* **Supplied information**

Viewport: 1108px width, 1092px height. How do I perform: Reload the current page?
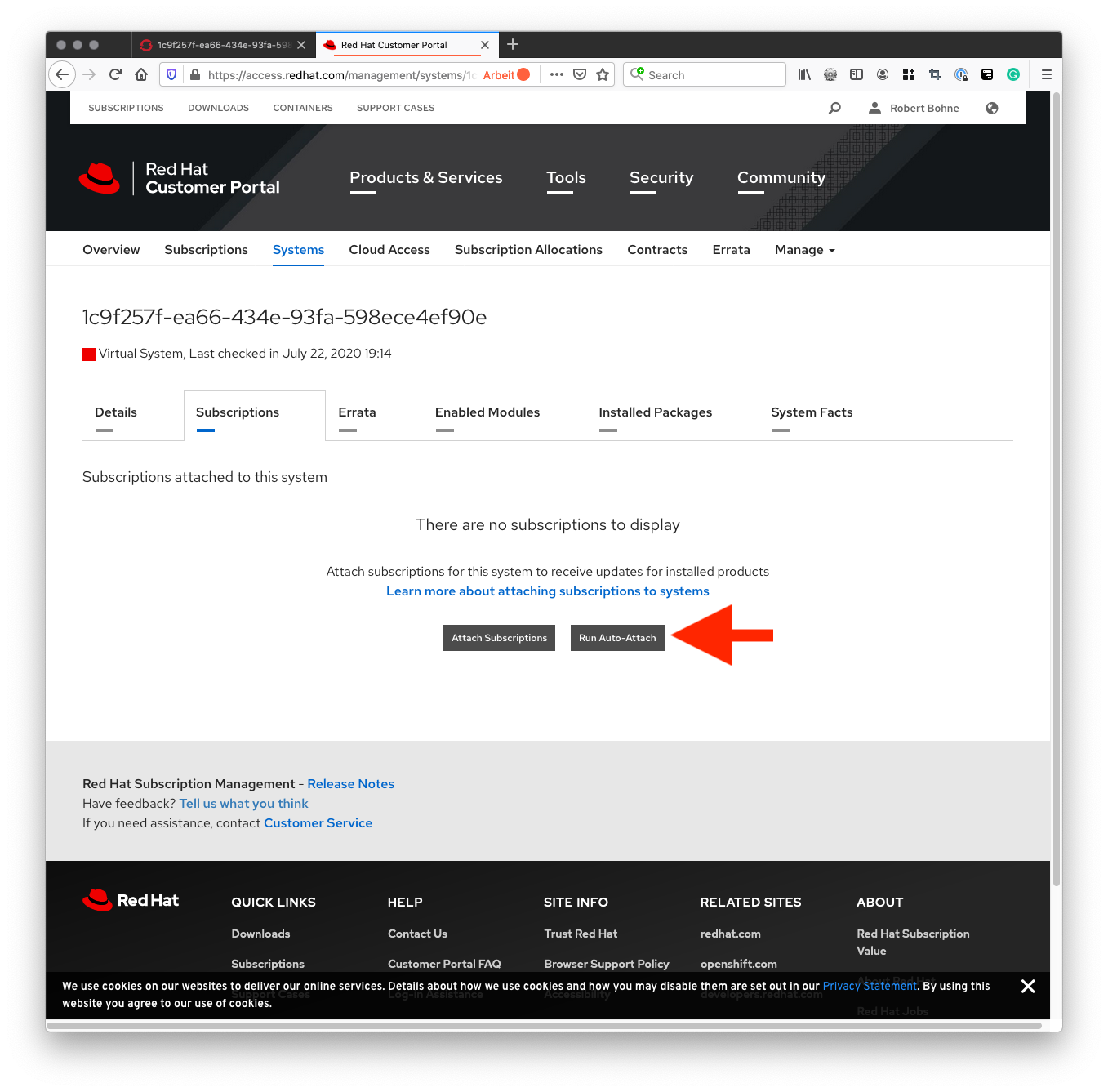click(115, 75)
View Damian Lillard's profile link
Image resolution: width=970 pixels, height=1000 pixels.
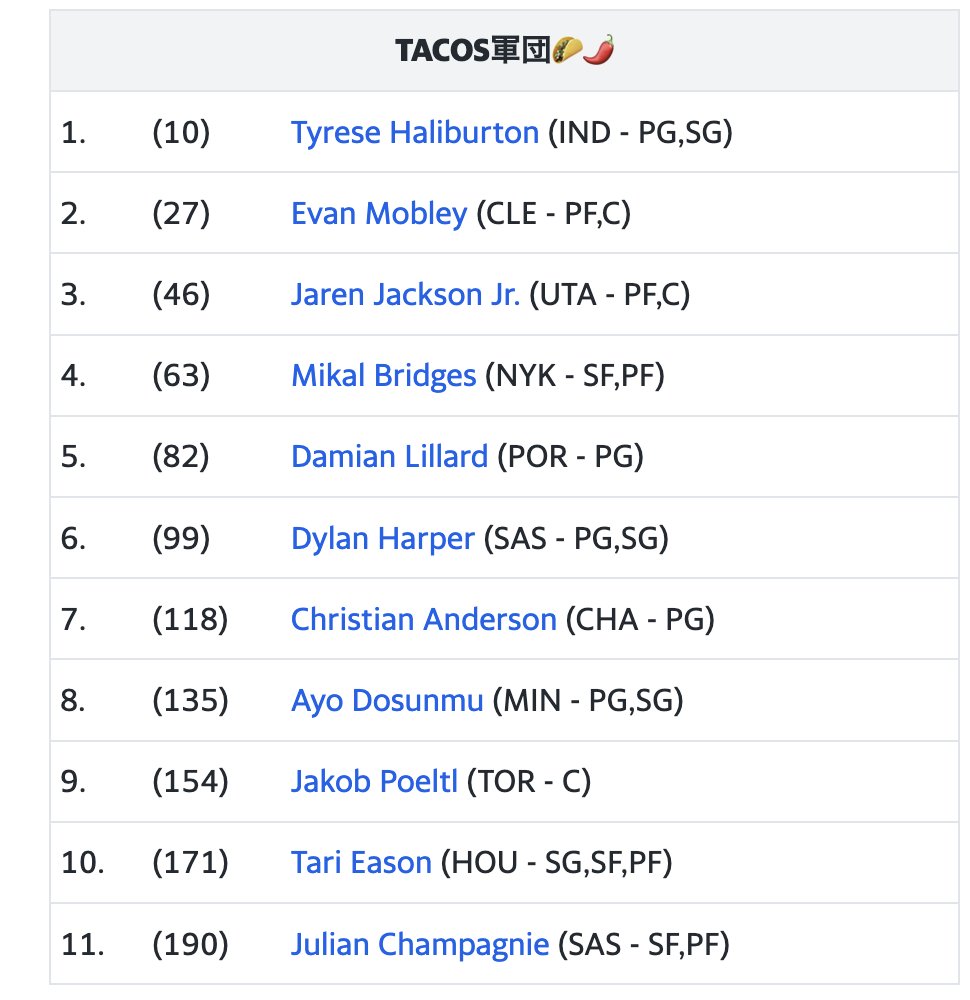click(x=389, y=457)
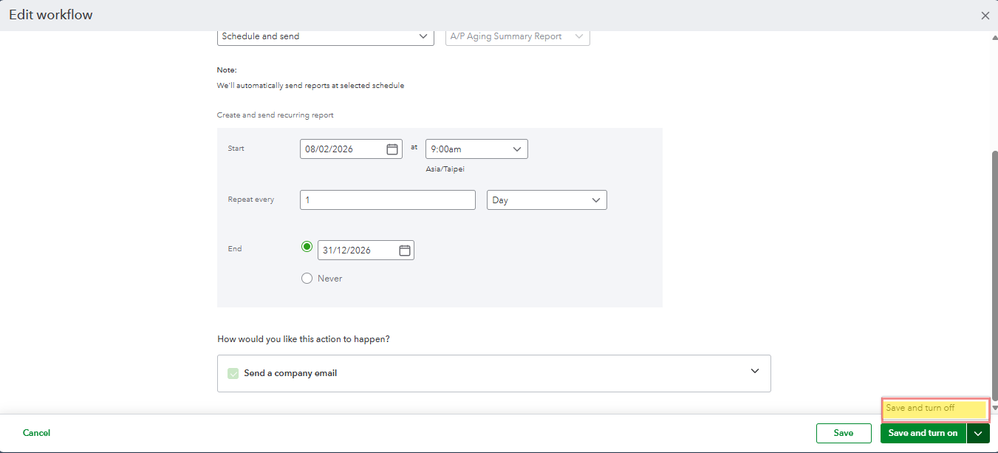Open the A/P Aging Summary Report dropdown

click(517, 37)
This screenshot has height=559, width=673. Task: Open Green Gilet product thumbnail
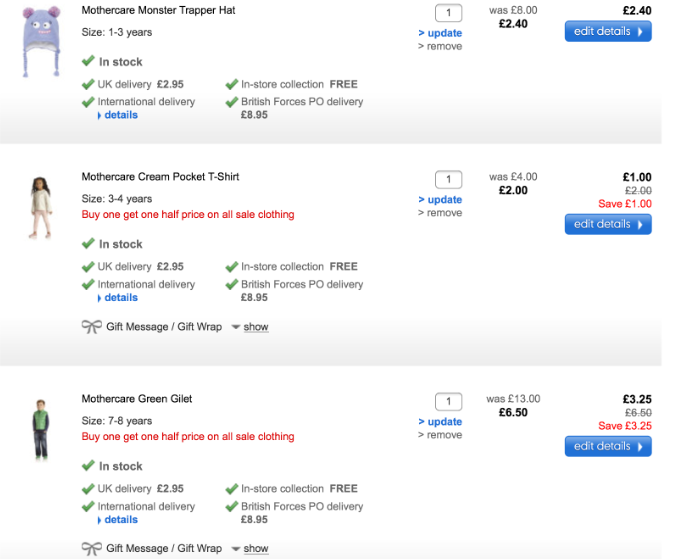pos(40,429)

* **What you will do**
Lines from the one containing "View Damian Lillard's profile link" through the end of the material above must be reproduced exactly; pictures must not be.

* **Answer for the task**
View Damian Lillard's profile link
Image resolution: width=970 pixels, height=1000 pixels.
click(x=389, y=457)
Open the A/P Aging Summary Report dropdown

click(517, 37)
This screenshot has height=559, width=673. Task: Open Green Gilet product thumbnail
pos(40,429)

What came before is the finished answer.